La semana pasada, Santiago fue sede de la XV Reunión de los Estados Parte de la Convención sobre la Prohibición del Empleo, Almacenamiento, Producción y Transferencia de Minas Antipersonal y sobre su Destrucción (Convención de Ottawa).

En ese marco, Santiago comprometió el desminado de sus fronteras hasta 2020.

Según un comunicado de prensa de la Cancillería chilena, hasta el 28 de noviembre se removió y destruyó 146.460 minas, que representan más del 70% del total sembrado en su frontera lo que devino en la liberación de 16 millones de metros cuadrados de territorio de minas antipersonal y antitanque. Así, Santiago ratificó el plazo de 2020.

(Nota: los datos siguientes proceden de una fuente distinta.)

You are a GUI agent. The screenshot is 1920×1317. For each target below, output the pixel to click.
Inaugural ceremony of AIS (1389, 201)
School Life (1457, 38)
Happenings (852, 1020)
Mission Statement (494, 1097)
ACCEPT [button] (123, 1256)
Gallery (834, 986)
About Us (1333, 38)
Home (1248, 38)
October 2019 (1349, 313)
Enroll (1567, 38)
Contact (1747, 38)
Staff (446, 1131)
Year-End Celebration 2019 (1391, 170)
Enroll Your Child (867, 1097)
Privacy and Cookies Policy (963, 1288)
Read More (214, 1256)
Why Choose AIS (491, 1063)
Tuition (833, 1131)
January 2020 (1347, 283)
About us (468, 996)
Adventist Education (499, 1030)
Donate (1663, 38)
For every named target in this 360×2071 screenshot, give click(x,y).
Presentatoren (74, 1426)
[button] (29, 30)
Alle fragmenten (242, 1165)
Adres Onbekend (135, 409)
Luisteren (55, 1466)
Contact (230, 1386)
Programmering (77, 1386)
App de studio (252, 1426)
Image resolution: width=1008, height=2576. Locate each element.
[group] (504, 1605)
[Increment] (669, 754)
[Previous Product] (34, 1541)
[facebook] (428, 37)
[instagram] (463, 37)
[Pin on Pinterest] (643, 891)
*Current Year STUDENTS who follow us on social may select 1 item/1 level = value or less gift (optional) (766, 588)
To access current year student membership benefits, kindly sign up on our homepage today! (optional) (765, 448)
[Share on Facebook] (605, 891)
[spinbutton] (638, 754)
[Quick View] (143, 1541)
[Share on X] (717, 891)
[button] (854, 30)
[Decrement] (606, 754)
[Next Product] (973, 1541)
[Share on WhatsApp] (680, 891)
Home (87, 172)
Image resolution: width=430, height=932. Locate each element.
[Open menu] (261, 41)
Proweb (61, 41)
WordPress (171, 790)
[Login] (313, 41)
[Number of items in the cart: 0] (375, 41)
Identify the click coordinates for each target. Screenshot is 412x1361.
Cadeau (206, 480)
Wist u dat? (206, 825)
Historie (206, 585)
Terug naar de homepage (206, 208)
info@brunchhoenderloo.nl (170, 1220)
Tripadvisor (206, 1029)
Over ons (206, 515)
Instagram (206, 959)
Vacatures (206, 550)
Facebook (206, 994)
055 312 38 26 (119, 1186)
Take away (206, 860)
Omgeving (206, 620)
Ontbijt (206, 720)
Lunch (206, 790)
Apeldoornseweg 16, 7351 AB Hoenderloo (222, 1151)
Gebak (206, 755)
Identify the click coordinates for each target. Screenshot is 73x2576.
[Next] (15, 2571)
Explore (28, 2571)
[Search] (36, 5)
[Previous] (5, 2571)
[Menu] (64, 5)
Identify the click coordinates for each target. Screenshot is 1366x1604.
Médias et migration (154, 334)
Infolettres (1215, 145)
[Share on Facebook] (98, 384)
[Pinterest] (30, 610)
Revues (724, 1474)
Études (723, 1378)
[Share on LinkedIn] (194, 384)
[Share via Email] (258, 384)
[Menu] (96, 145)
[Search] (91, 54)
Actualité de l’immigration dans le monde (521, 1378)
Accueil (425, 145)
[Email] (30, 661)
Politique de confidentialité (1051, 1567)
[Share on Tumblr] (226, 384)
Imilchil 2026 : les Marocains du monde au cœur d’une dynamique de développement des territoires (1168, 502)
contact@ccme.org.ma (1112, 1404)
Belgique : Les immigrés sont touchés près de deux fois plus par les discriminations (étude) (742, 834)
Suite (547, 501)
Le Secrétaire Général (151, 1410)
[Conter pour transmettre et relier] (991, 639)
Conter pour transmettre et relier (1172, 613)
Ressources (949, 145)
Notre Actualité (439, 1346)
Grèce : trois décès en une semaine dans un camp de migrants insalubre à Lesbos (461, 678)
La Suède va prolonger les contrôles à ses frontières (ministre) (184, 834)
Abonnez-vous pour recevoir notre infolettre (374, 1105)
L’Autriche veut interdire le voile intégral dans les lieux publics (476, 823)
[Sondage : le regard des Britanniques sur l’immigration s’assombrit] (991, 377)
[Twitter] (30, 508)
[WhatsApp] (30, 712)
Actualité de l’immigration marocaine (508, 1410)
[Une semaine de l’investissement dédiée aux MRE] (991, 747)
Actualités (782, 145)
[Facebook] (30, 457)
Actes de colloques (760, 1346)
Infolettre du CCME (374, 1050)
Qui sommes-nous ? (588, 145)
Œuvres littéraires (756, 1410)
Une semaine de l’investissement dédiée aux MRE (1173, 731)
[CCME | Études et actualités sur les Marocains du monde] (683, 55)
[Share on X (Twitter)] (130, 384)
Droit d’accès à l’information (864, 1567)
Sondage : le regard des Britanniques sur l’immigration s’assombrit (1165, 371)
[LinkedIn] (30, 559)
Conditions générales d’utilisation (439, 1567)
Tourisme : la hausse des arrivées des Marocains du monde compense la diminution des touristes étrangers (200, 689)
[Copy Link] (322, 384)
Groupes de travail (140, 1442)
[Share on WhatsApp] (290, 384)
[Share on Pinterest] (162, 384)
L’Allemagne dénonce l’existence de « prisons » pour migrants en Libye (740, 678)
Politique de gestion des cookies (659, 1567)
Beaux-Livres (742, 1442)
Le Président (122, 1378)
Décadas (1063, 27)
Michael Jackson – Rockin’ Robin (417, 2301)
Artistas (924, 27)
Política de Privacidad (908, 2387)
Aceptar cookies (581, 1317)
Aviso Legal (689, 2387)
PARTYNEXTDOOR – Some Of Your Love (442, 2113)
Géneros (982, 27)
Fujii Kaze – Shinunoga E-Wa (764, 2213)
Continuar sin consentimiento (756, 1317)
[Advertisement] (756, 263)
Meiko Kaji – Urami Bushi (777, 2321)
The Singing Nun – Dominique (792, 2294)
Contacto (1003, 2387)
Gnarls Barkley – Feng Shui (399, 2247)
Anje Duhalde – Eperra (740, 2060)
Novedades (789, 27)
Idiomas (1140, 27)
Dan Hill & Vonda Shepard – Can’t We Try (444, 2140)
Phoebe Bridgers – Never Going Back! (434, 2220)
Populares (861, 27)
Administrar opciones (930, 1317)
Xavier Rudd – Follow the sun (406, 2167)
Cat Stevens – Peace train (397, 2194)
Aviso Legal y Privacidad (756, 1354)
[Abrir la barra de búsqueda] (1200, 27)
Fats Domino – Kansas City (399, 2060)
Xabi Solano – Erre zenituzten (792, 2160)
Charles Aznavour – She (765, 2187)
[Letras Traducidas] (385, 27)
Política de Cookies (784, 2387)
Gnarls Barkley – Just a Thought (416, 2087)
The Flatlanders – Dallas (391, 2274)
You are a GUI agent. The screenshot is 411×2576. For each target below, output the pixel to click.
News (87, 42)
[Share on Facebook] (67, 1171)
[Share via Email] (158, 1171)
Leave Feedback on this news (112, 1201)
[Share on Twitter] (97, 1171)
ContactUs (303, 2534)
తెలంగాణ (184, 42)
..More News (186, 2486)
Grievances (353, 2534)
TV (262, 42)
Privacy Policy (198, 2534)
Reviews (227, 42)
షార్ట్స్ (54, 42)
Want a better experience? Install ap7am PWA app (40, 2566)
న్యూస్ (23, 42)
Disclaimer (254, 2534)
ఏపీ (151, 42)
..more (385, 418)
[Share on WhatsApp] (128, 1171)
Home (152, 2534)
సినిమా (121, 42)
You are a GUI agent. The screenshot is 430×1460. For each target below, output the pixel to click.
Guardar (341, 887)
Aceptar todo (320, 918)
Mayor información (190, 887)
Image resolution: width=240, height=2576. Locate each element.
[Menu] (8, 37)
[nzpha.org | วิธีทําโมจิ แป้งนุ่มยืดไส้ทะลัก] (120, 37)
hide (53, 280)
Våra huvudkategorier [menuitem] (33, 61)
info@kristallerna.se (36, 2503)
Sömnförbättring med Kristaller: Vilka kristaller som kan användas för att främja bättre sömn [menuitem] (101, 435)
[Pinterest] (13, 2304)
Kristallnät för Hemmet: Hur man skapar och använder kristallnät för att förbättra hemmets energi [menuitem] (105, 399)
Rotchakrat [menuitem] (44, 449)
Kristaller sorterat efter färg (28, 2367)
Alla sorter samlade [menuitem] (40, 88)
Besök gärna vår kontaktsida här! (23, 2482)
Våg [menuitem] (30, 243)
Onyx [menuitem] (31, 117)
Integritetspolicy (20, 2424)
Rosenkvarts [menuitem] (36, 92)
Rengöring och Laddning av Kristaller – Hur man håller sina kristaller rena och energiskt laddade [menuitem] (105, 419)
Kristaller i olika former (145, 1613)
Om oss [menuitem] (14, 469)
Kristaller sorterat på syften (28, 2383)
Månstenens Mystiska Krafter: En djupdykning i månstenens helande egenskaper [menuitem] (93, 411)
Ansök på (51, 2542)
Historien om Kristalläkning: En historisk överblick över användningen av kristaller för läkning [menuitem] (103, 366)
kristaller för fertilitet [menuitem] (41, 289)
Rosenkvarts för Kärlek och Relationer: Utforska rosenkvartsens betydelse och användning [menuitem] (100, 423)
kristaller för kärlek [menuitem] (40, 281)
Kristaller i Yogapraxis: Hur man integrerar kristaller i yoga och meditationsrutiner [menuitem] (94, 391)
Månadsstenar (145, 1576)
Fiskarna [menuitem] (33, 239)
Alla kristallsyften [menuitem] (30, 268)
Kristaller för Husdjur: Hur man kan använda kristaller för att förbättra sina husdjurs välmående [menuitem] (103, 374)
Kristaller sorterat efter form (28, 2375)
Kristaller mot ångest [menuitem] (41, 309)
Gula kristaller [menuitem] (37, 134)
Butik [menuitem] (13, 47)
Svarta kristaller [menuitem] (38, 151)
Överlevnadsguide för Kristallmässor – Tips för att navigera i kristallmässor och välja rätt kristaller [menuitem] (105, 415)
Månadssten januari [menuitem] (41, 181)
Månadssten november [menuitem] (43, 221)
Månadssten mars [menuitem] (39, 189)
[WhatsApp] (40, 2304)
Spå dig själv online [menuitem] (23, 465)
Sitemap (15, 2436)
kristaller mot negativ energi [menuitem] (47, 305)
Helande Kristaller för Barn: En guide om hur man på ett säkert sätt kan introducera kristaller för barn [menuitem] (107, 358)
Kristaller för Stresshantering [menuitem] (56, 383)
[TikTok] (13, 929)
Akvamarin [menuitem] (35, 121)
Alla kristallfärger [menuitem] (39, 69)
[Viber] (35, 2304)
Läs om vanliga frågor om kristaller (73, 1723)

“Aquí lo que corresponde es que este plazo se cumpla, que este plazo se cumpla, que no haya otra postergación, que era nuestro temor en realidad”, sostuvo Ferreira.

El presidente Evo Morales lamentó el viernes 2 de noviembre que Chile incumpla los compromisos adquiridos ante la Organización de Naciones Unidas (ONU), como en el caso del desminado de la frontera, que en primera instancia debió concluir en 2012 y que a pedido de la vecina nación se extendió hasta 2025.

La Convención fue adoptada en 1997 para impulsar la prohibición universal del uso de estas armas, el desminado de los campos y la asistencia a víctimas, y tiene la meta de declarar al mundo libre de minas antipersonales en 2025.